REQUIREMENT:
Among the lines below, restate word for word only those from the line with "Given: Click the" through the line with "This screenshot has width=1024, height=768.", with both end lines kept.

RECORDS PROVIDED:
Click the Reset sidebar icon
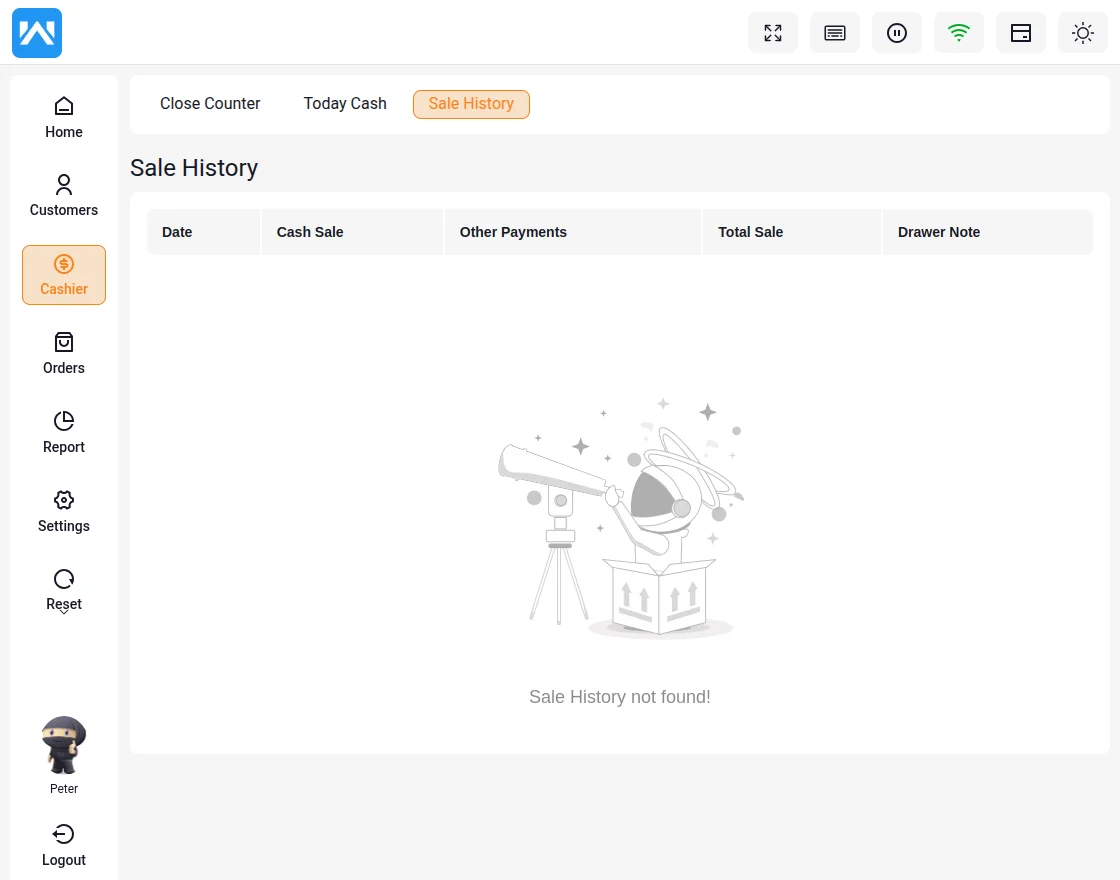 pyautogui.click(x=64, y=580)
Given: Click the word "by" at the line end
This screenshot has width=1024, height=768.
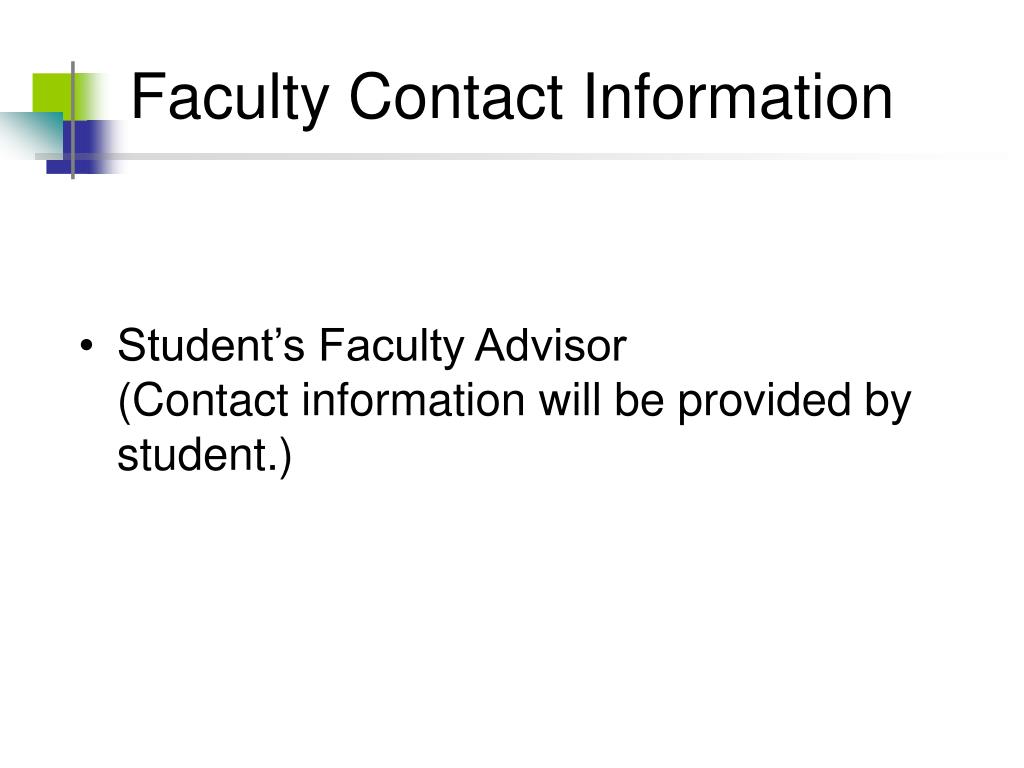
* * *
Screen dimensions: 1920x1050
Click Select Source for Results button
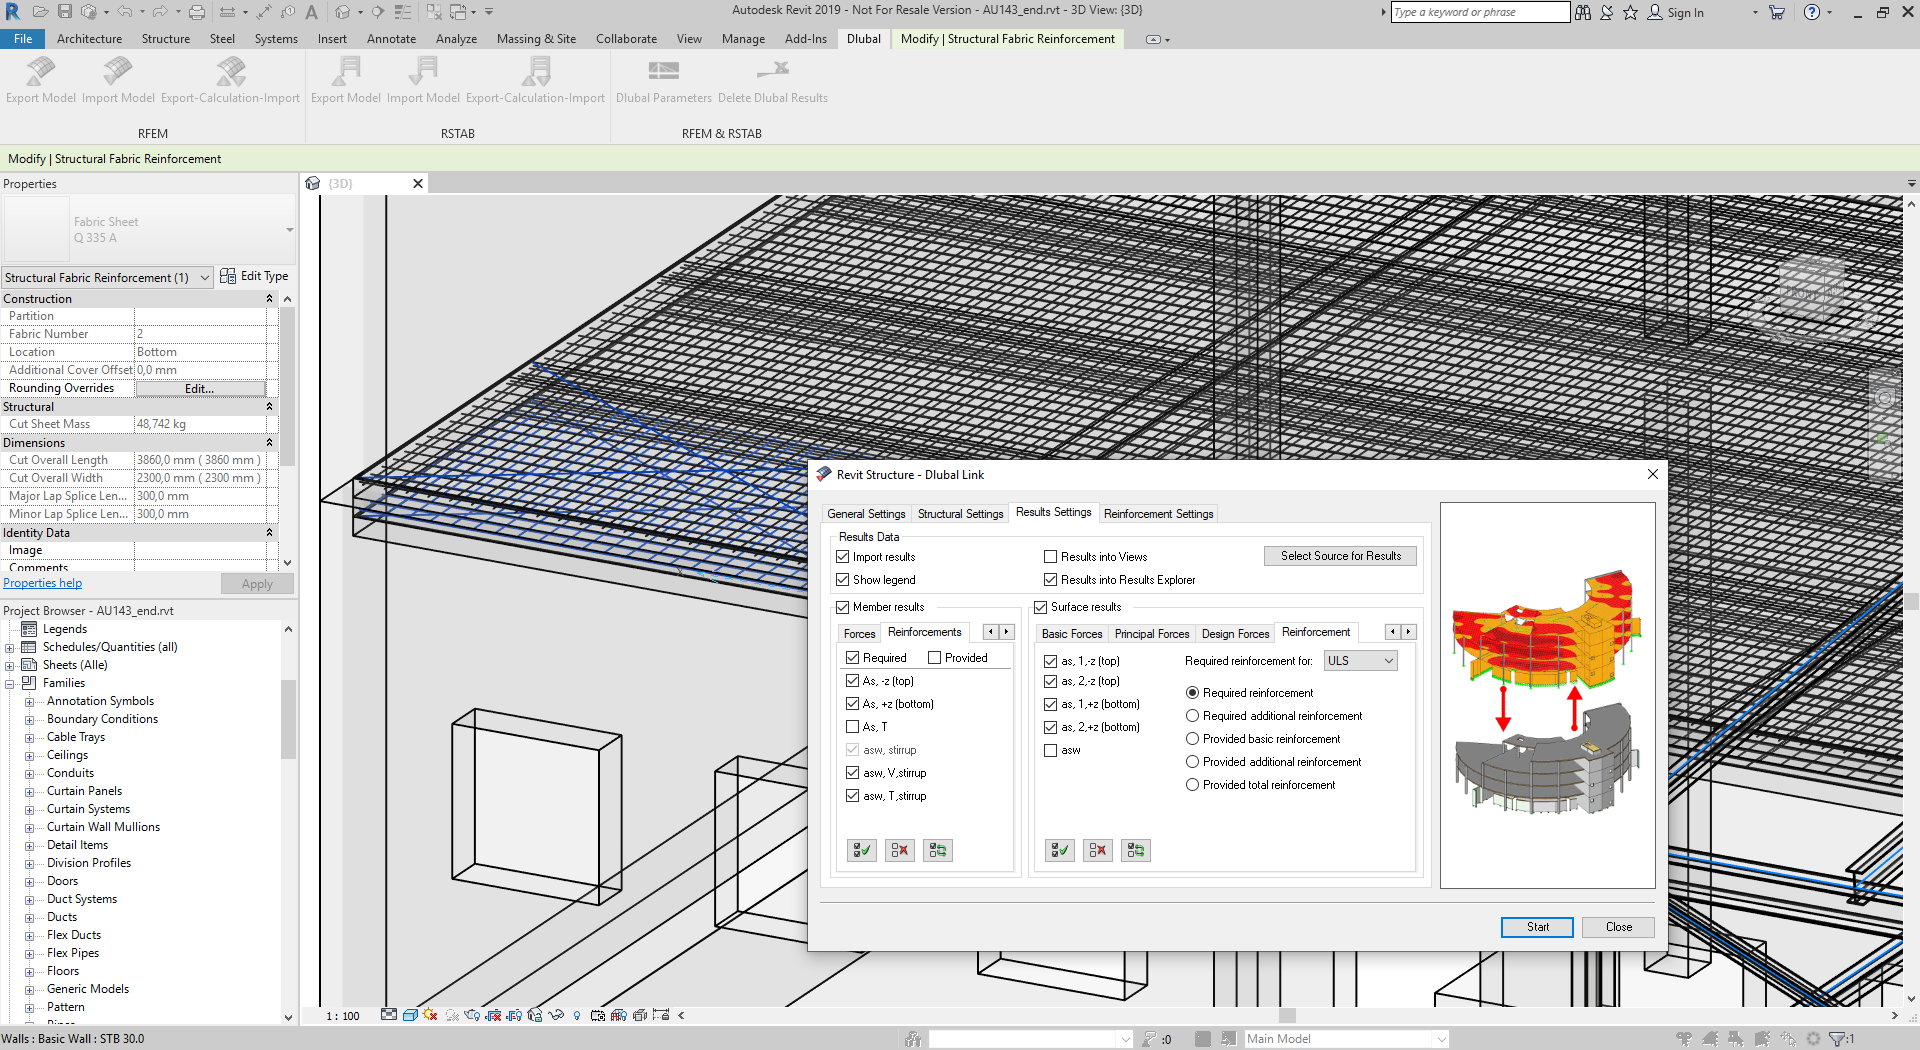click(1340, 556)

ANSWER BOX:
Given: Click the word "by" at the line end
This screenshot has width=1024, height=768.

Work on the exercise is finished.